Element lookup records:
_ _ _
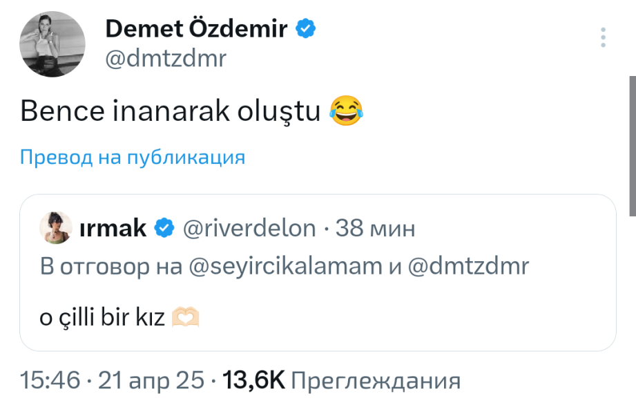The height and width of the screenshot is (405, 636).
Task: Click the @dmtzdmr handle under the author name
Action: (x=165, y=59)
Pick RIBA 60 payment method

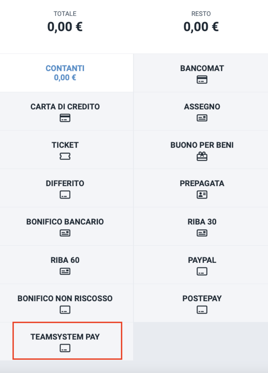(65, 260)
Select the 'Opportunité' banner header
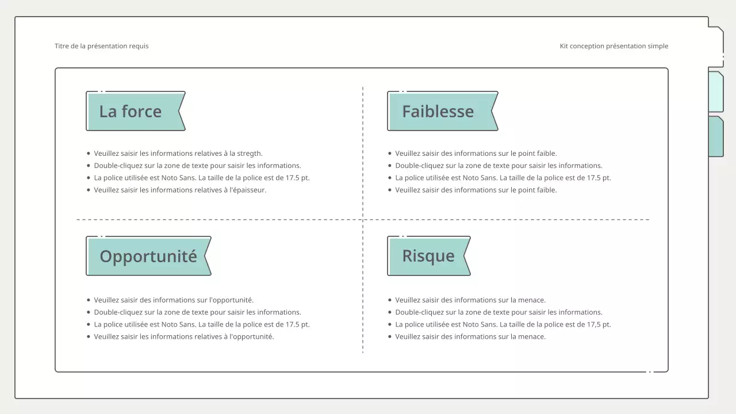 (147, 256)
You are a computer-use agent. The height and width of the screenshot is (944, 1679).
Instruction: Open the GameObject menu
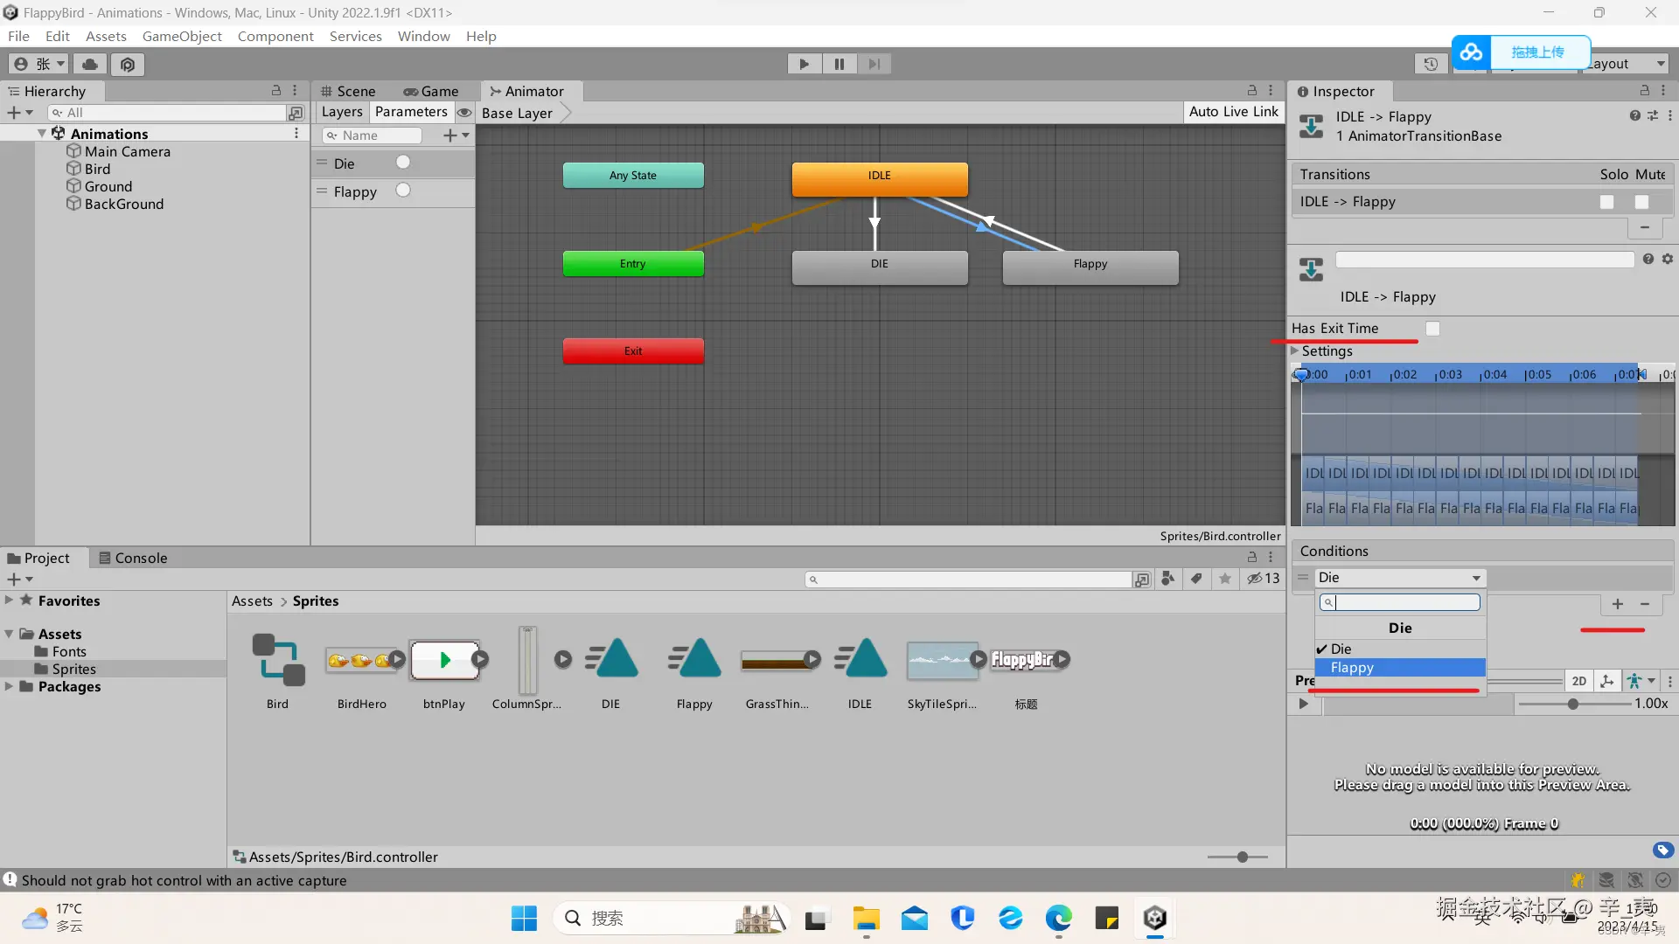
_ _ _
→ **Task details**
Copy every line of the records word for word, without the pictures.

→ **Task answer**
The height and width of the screenshot is (405, 636).
Task: Click the @dmtzdmr handle under the author name
Action: (x=165, y=59)
Pick RIBA 60 payment method

(65, 260)
Select the 'Opportunité' banner header
 (147, 256)
You are a computer-use agent. The height and width of the screenshot is (944, 1679).
Instruction: Open the GameObject menu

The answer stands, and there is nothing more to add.